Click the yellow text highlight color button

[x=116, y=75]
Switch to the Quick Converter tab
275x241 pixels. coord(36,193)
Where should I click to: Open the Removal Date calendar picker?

——

▶ **Exercise description**
Set down, exactly and completely, all of the material.

▶ **Solution for this task**
Click the yellow text highlight color button

[x=116, y=75]
Switch to the Quick Converter tab
275x241 pixels. coord(36,193)
Where should I click to: Open the Removal Date calendar picker?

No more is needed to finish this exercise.